[Dataset excerpts]
* * *

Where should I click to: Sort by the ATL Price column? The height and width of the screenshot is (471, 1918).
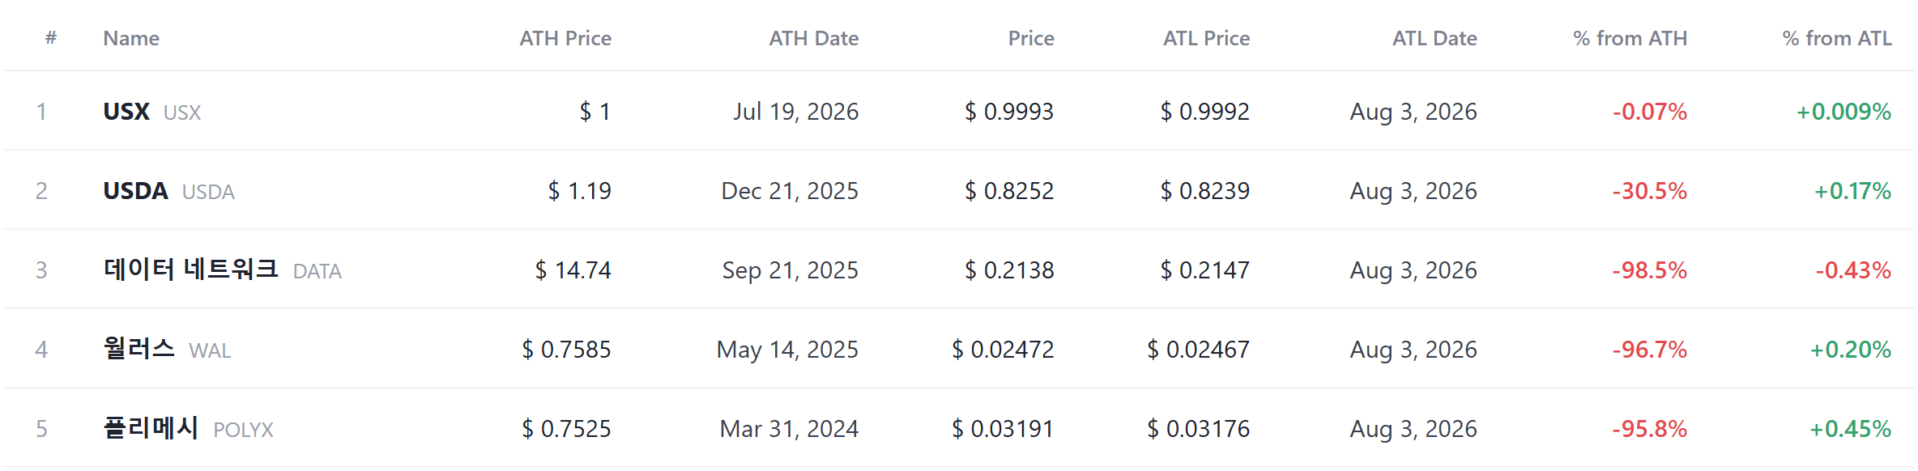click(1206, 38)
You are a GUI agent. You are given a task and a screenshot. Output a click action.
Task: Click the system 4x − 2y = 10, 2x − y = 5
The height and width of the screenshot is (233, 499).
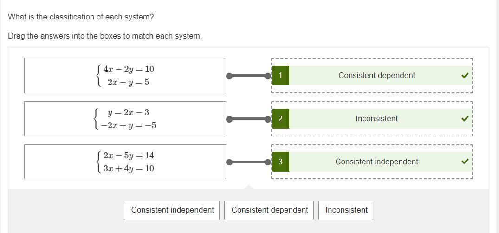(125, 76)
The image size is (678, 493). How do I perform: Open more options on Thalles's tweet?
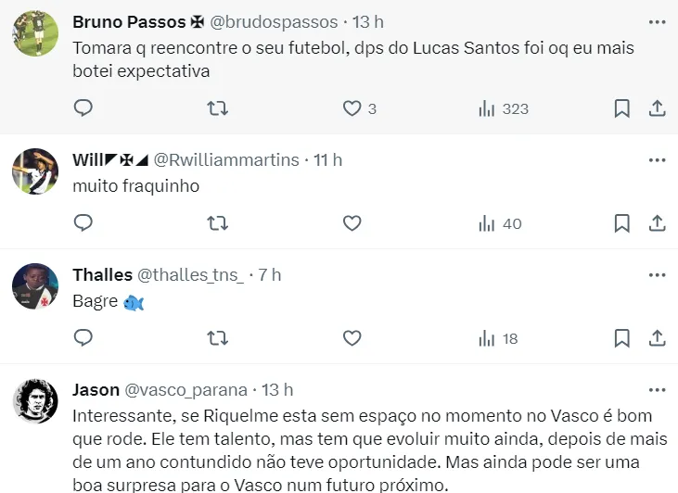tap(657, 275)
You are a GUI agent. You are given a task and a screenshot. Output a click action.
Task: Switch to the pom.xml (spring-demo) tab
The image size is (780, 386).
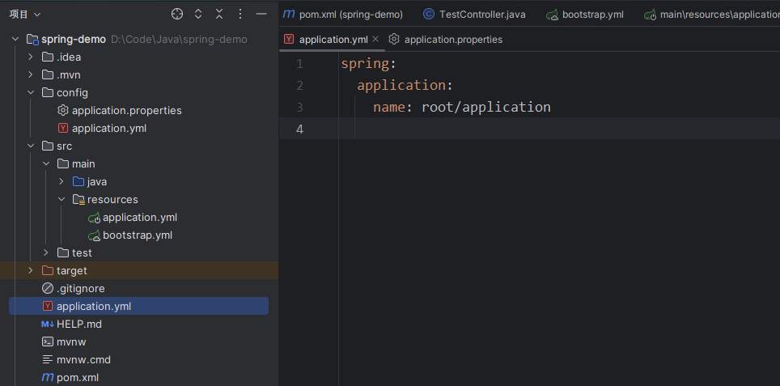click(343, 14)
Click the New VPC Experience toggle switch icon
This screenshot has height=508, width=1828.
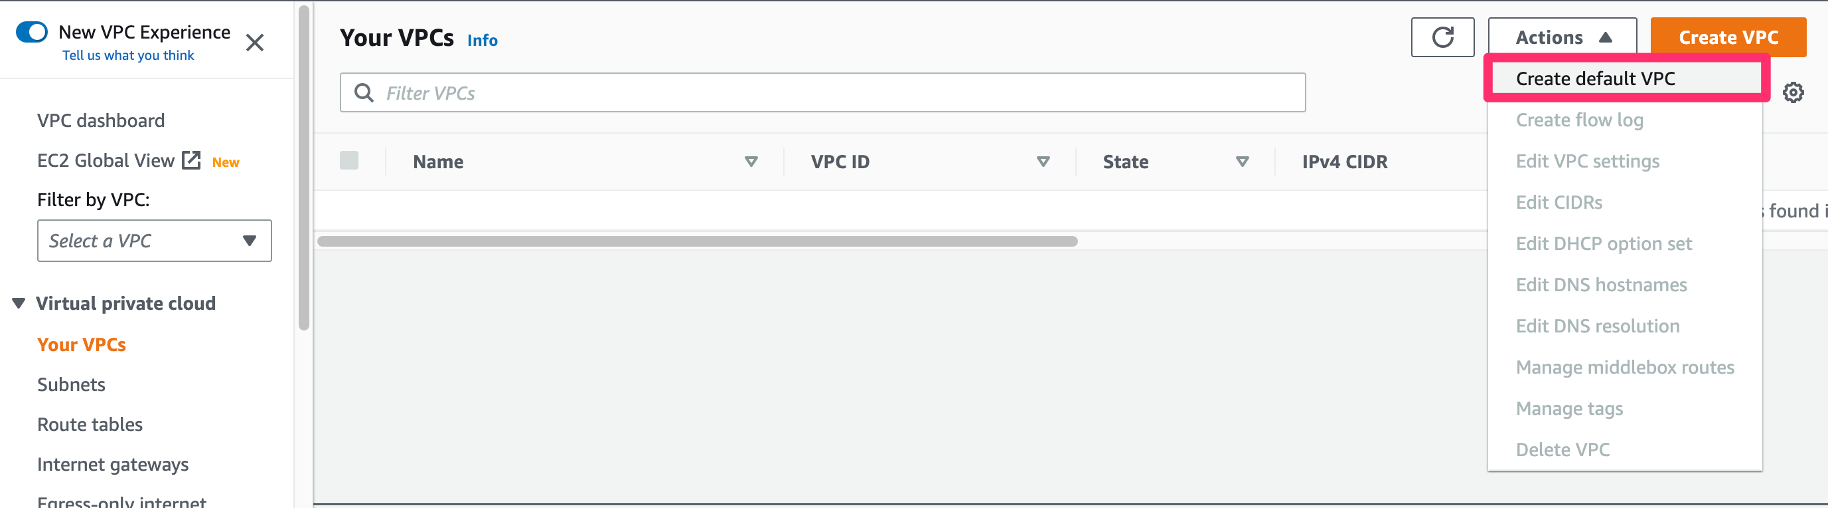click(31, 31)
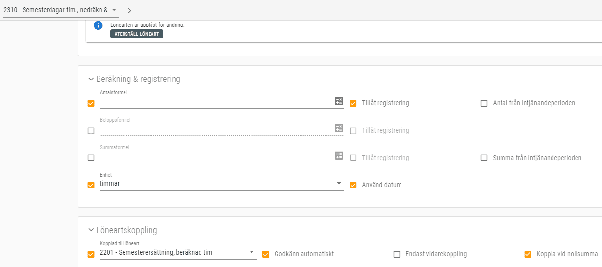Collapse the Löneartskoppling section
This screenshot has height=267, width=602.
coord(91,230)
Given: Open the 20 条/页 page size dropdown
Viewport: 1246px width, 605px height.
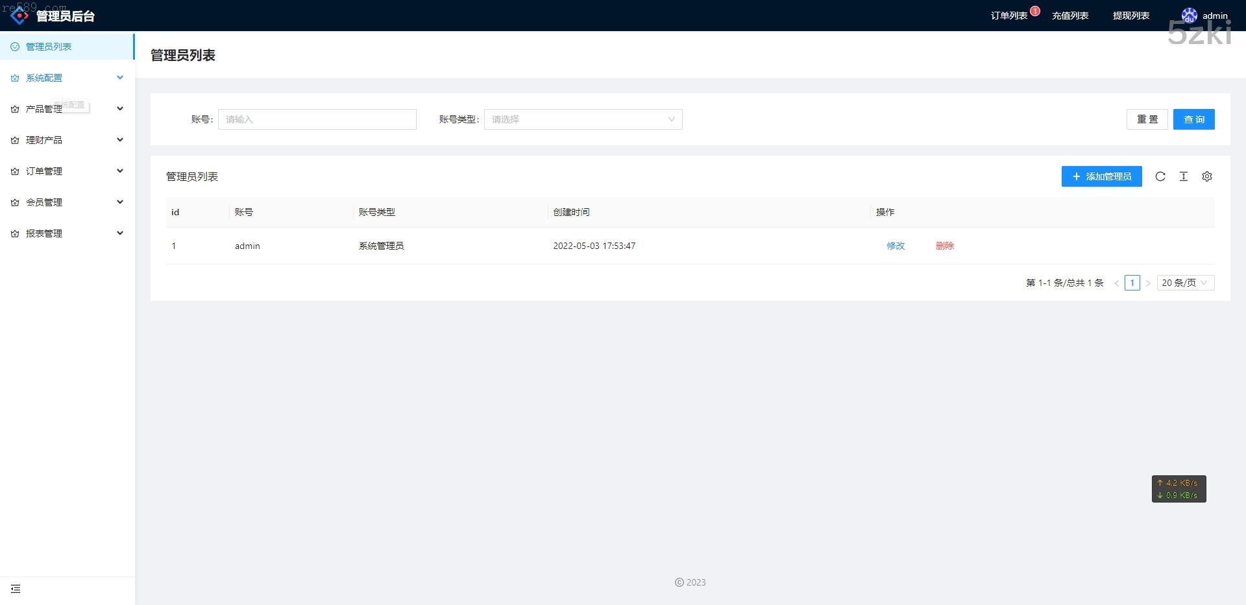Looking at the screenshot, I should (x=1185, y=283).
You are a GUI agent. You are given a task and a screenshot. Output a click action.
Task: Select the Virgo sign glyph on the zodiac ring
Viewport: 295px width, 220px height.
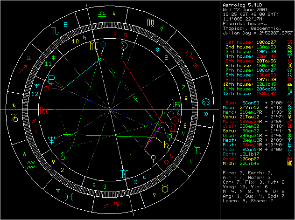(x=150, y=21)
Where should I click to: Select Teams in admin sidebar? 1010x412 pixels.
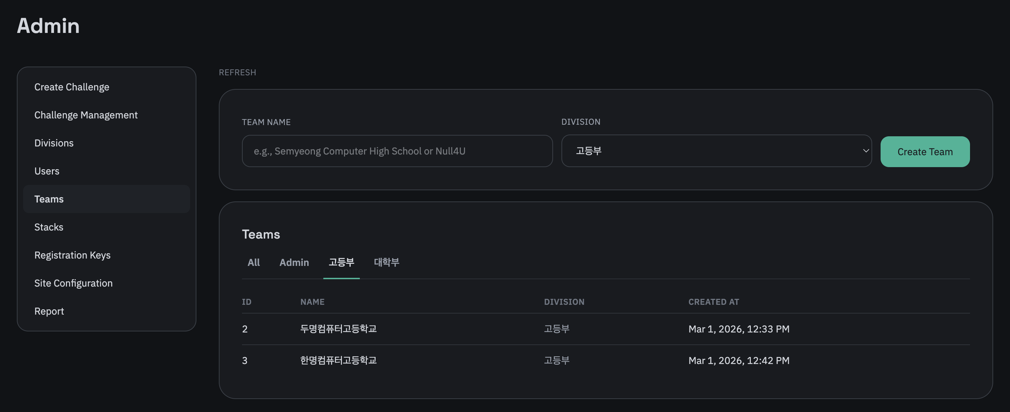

* * *

▶ **EXERCISE PROMPT**
Total the lines in the records above that contain the string "Select". Write only that total.

▶ **RESULT FOR THIS EXERCISE**
2